Publié le 20 Aug 2019 - 22:48
FORUM ECONOMIQUE

Les Allemands à l’assaut du marché sénégalais

 

La guerre économique aura bel et bien lieu. Après les Français, les Chinois et les Turcs, ce sont les entreprises allemandes qui lancent la grande offensive pour la conquête du marché ouest-africain à partir du Sénégal. Hier, lors d’un forum organisé par l’Apix et le Club des investisseurs sénégalais, les promoteurs allemands ont affiché leurs ambitions et écouté les opportunités qu’offre le Sénégal. 

 

En conquérants, dans un territoire jusque-là catalogué comme à forte domination française, les Allemands affichent leurs ambitions pour le Sénégal et l’Afrique de l’Ouest. Le moins que l’on puisse dire, c’est que dans les années à venir, ces hommes d’affaires ne comptent pas jouer les derniers rôles. Au nombre de 14 compagnies dont Siemens AG, Forest Finest, TUM International, Kuka Bau GmbH, Nano Terra AG, MuP Group… elles ont rencontré, hier, le secteur privé national ainsi que différents démembrements de l’Etat, pour écouter les opportunités d’affaires que leur offre le Sénégal.

A leur niveau, les choses semblent bien claires.

En fait, les Allemands ont clairement signifié à leurs partenaires sénégalais les secteurs qui les intéressent en priorité. Il s’agit principalement de l’énergie, des infrastructures et de l’agriculture. Mais ce n’est pas tout. Pour investir au Sénégal, les entreprises allemandes ont principalement pour cibles les zones économiques spéciales (Zes). De véritables ‘’paradis’’ qui offrent aux investisseurs d’énormes avantages. Tant du point de vue des incitations fiscales, douanières, voire même de l’obtention des titres de propriété foncière.

L’agriculture, l’énergie et les infrastructures, priorités des Allemands

Avec l’administrateur délégué des Zones économiques spéciales Alioune Mara, il faudrait retenir que tout le Sénégal est potentiellement zone économique spéciale. Avant, seules des terres de Diass qui sont mitoyennes à l’aéroport international Blaise Diagne étaient régies par la loi. Ce qui veut dire que maintenant, le président de la République peut, à tout moment, prendre un décret pour ériger une partie du territoire en Zes et même exproprier des gens pour cause d’utilité publique.

Actuellement, le pays compte trois zones économiques spéciales qui sont en développement effectif. Il s’agit de Dias, de Diamniadio et de Sandiara. Dans ces zones, renseigne M. Mara, les entreprises bénéficient de plein de privilèges. Pour une durée de 25 ans renouvelable une fois, elles vont payer un impôt sur les sociétés de 15 % au lieu de 30 % sur l’ensemble de leurs bénéfices. En plus, pour ce qui est des taxes pour le transfert de propriété, elles ne paient que 5 % au lieu de 15 % avant 2012. En outre, ces entreprises ne paient ni droits de douane sur leurs importations de matières premières ni Tva pour les biens qu’elles achètent au Sénégal. Aussi, même pour ce qui est du droit du travail, il y a plus de flexibilité.

**À faire:**
1. D'après l'article sur les entreprises allemandes au Sénégal, les affirmations (a) « Quatorze entreprises allemandes ont participé à la rencontre », (b) « Le forum était organisé par l'Apix seule » et (c) « Dans les zones économiques spéciales, l'impôt sur les sociétés est de 15 % » sont-elles vraies ? Répondez par oui ou non, en citant pour chacune les mots du texte qui le prouvent.
2. Transformez en liste le paragraphe de l'article sur les entreprises allemandes au Sénégal qui commence par « Actuellement, le pays compte », en gardant ses faits principaux.
3. Prolongez l'article sur les entreprises allemandes au Sénégal à partir de sa dernière phrase.
Vous n'aurez pas besoin des données pour ce travail.

**Extrait des données:**
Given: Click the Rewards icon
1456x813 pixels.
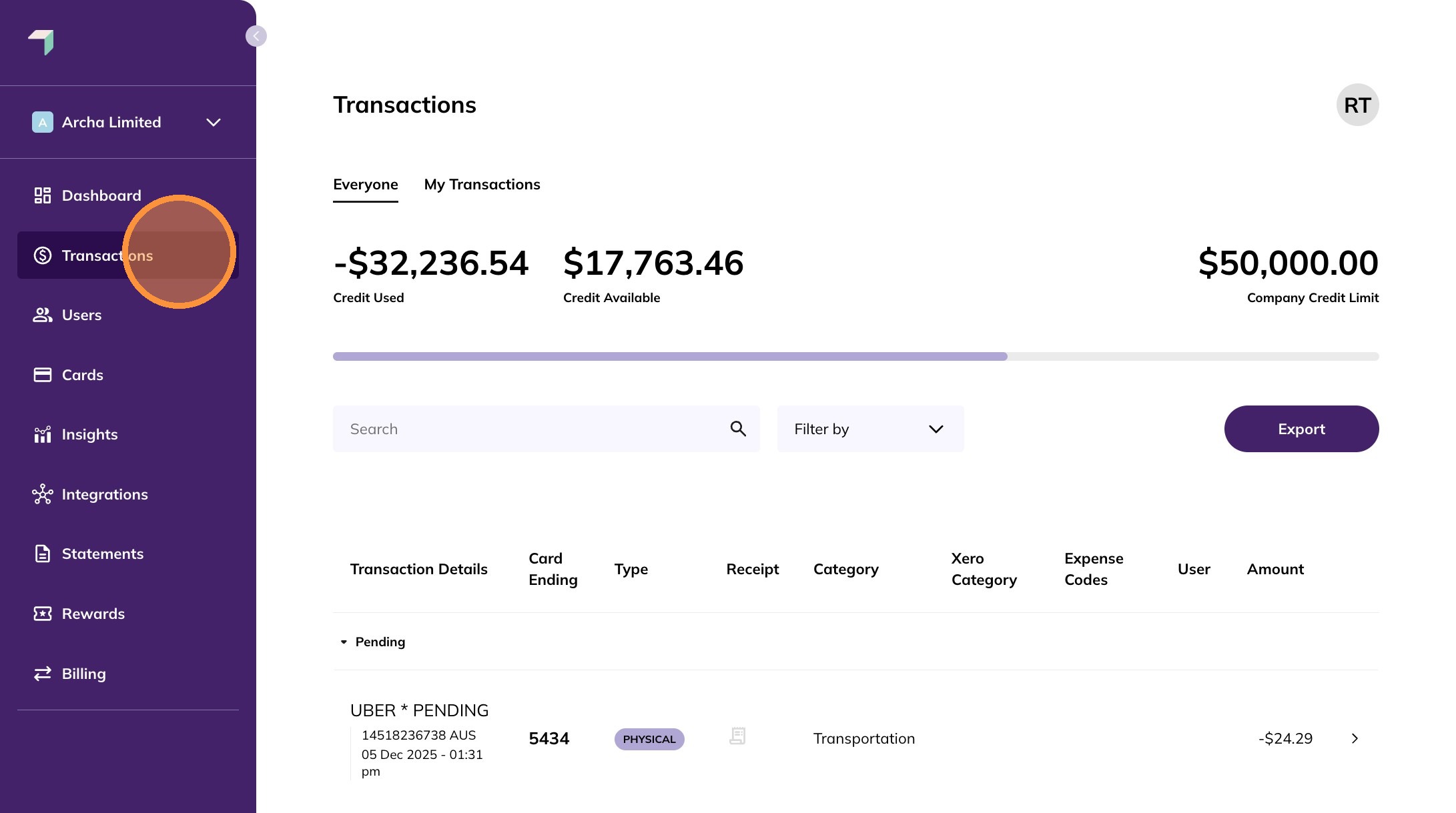Looking at the screenshot, I should [41, 614].
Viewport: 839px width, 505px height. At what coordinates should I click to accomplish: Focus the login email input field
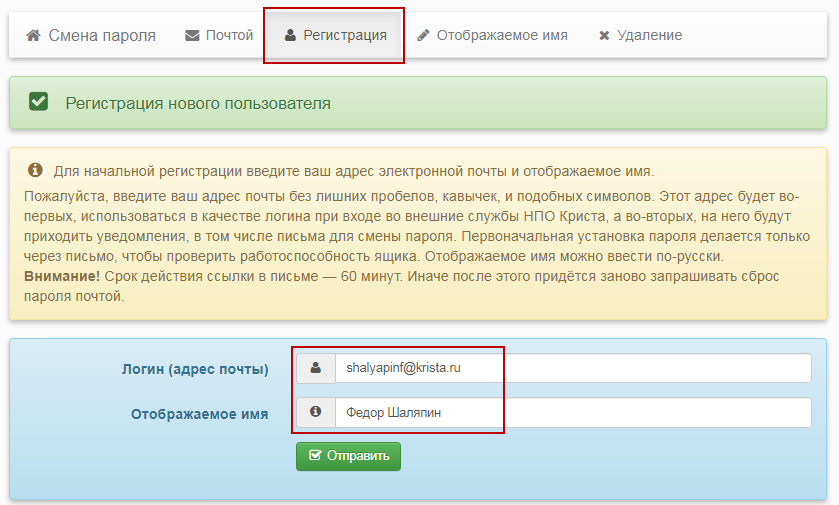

**Corrigés:**
1.
(a) Oui : « Au nombre de 14 compagnies dont Siemens AG, Forest Finest, TUM International, Kuka Bau GmbH, Nano Terra AG, MuP Group… »
(b) Non : « lors d’un forum organisé par l’Apix et le Club des investisseurs sénégalais »
(c) Oui : « elles vont payer un impôt sur les sociétés de 15 % au lieu de 30 % sur l’ensemble de leurs bénéfices »

2.
- Trois zones économiques spéciales sont en développement effectif : Dias, Diamniadio et Sandiara.
- Pendant 25 ans, renouvelables une fois, les entreprises paient un impôt sur les sociétés de 15 % au lieu de 30 % sur leurs bénéfices.
- Les taxes sur le transfert de propriété sont de 5 %, contre 15 % avant 2012.
- Les entreprises ne paient pas de droits de douane sur les matières premières importées, ni de TVA sur les biens achetés au Sénégal.
- Le droit du travail y est plus flexible.

3.
Un expert d’une grande Ong qui s’active dans le domaine de la justice fiscale de prévenir face aux risques d’évasion fiscale et de fraude. Interpellé sur les rapprochements entre paradis fiscal et zone économique spéciale, il déclare : ‘’En tout cas, dans les zones économiques spéciales, il existe toujours des risques d’évasion fiscale et de fraude.’’

Mais qu’à cela ne tienne, le directeur général de l’Apix, Mountaga Sy, défend avec véhémence les Zes. Pour lui, ces zones sont des moteurs pour tirer l’industrialisation du pays. Et cette industrialisation est nécessaire pour booster l’économie, l’emploi et le Pib.

‘’Le Sénégal, souligne-t-il, veut, en effet, se positionner comme le hub industriel et logistique en Afrique de l’Ouest avec le développement de nouveaux pôles de croissance qui vont avoir un effet d’entrainement sur la croissance’’.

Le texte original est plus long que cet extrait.